SOURCE PASSAGE:
########

When You Drop a Good Habit

My apartment’s a bit of a mess right now. The floors need sweeping. The furniture needs dusting. The windows could do with a clean.

As I wrote about here, I had been cleaning twenty minutes a day and it was really working well. But then I kind of forgot. As I forget a lot of the good habits I want to adopt. Eating better, walking more, writing every day. I go along for awhile and then, ooops, forget to do the good things that bring me so much joy.

And I’ve always felt really bad about myself when that happens. And like any ground that I’ve gained has been lost and I have to start from scratch and really, what’s the point?

But I guess the therapy’s working, because this time, when I remembered my daily cleaning habit, I realized that I could just, like, pick up where I’d left off and how cool is that? I don’t need to repent. I don’t need to make up for all the days I’ve missed by launching a monster four-hour cleaning blitz. I can just, you know, clean for twenty minutes.

########

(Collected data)
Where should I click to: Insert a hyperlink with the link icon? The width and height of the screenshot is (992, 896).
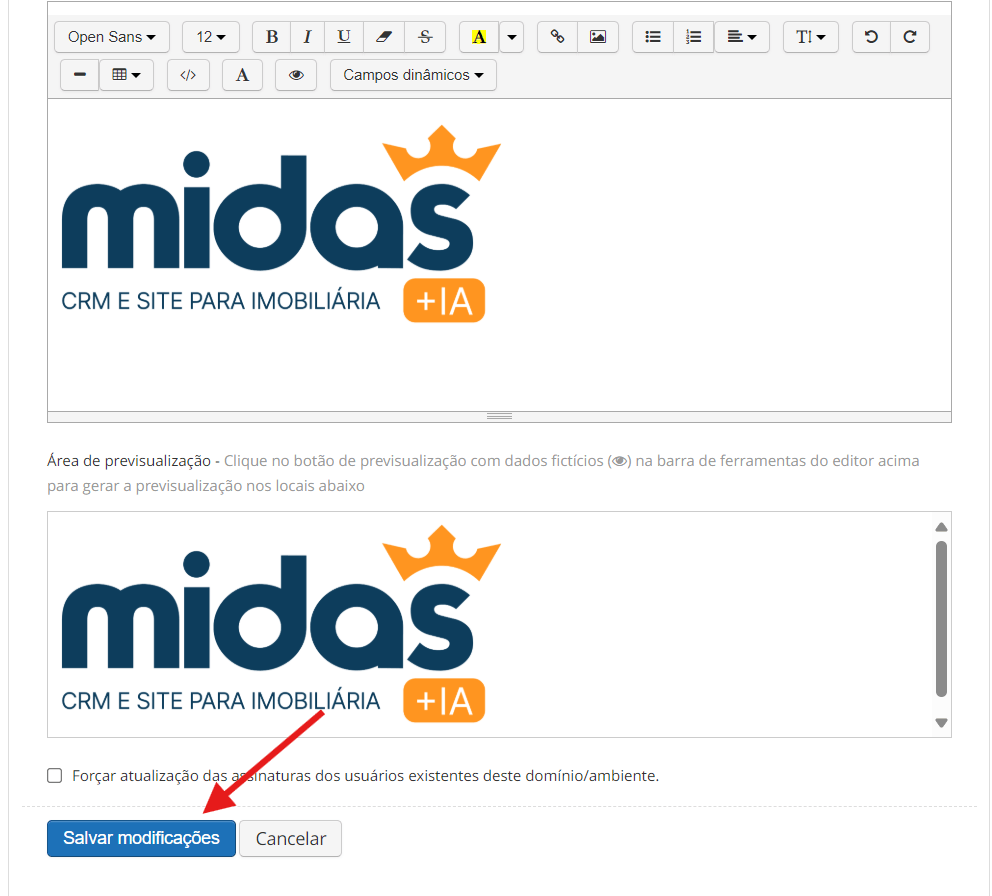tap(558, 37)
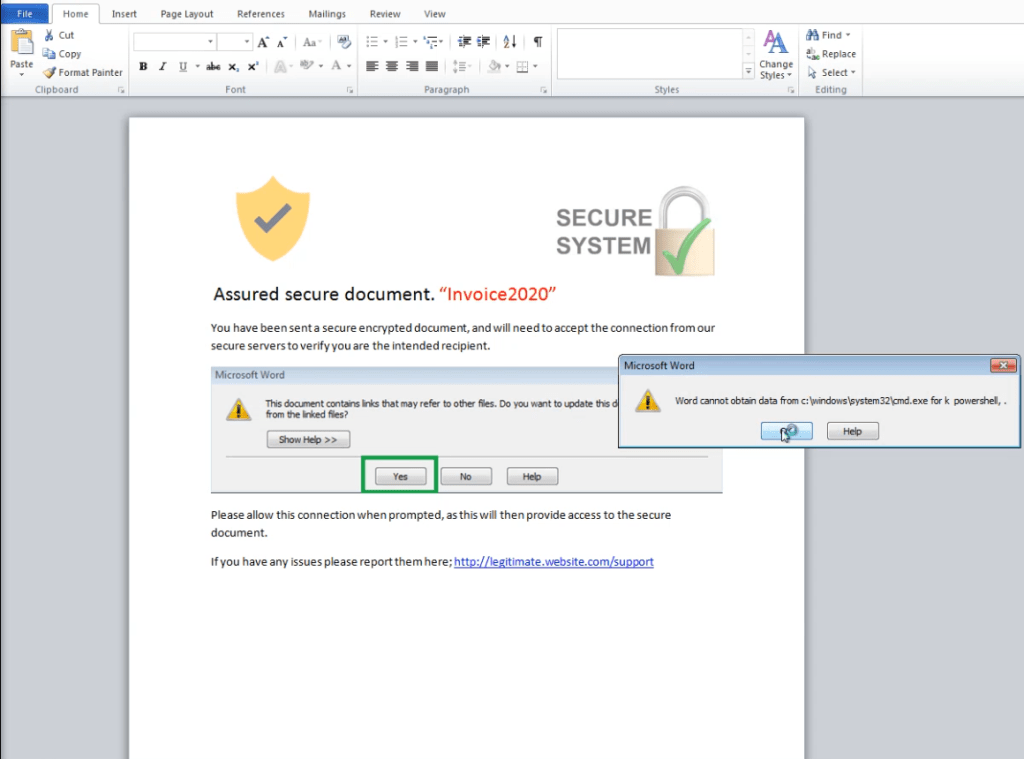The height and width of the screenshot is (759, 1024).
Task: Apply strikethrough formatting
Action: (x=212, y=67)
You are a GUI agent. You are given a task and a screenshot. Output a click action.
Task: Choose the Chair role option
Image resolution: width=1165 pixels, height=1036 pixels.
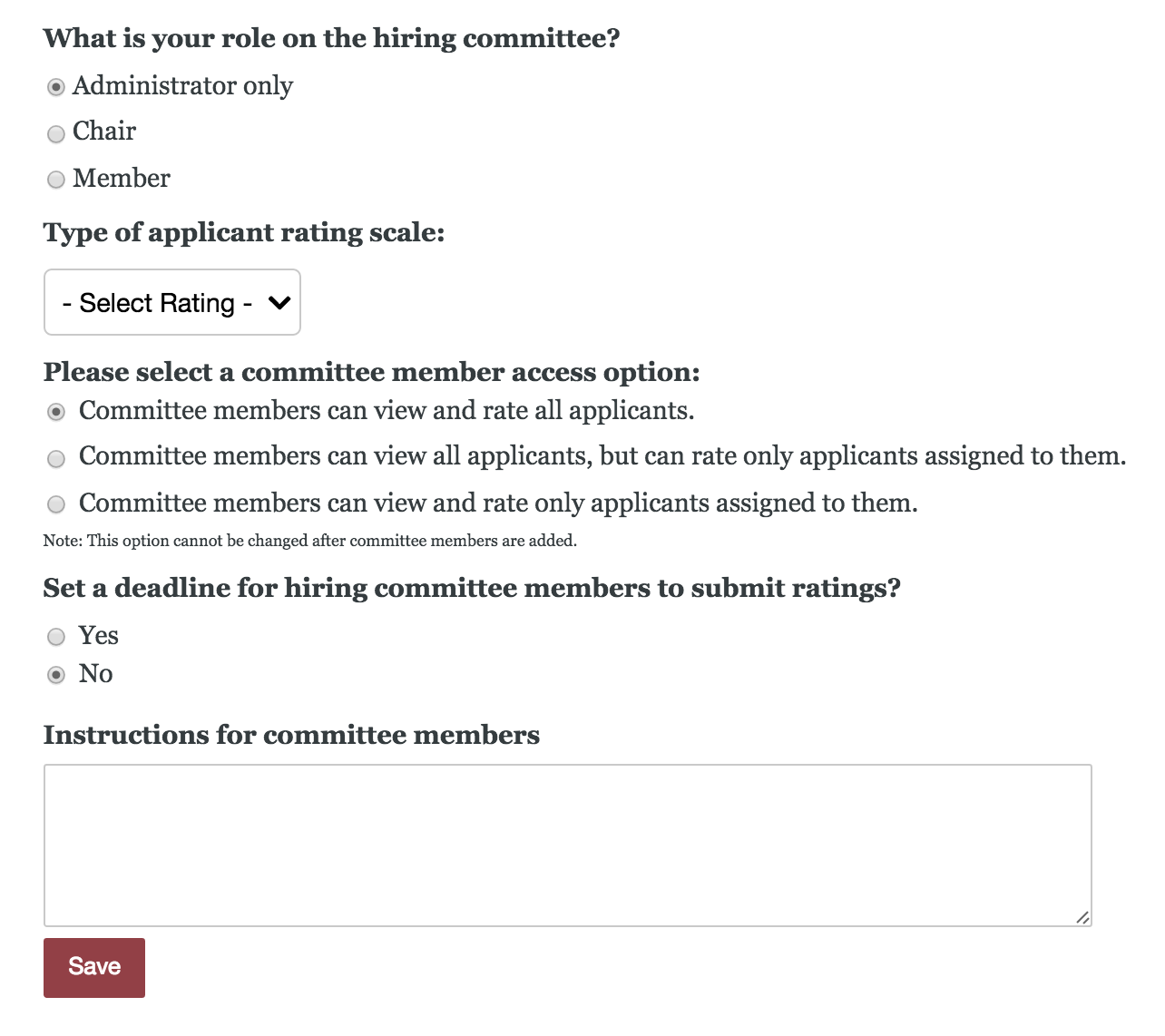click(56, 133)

########

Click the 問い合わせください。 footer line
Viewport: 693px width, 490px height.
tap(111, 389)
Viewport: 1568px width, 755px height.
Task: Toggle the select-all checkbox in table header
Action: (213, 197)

########

THE PROBLEM:
Retype the whole text about dropping a good habit, word for word.

RESPONSE:
When You Drop a Good Habit

My apartment’s a bit of a mess right now. The floors need sweeping. The furniture needs dusting. The windows could do with a clean.

As I wrote about here, I had been cleaning twenty minutes a day and it was really working well. But then I kind of forgot. As I forget a lot of the good habits I want to adopt. Eating better, walking more, writing every day. I go along for awhile and then, ooops, forget to do the good things that bring me so much joy.

And I’ve always felt really bad about myself when that happens. And like any ground that I’ve gained has been lost and I have to start from scratch and really, what’s the point?

But I guess the therapy’s working, because this time, when I remembered my daily cleaning habit, I realized that I could just, like, pick up where I’d left off and how cool is that? I don’t need to repent. I don’t need to make up for all the days I’ve missed by launching a monster four-hour cleaning blitz. I can just, you know, clean for twenty minutes.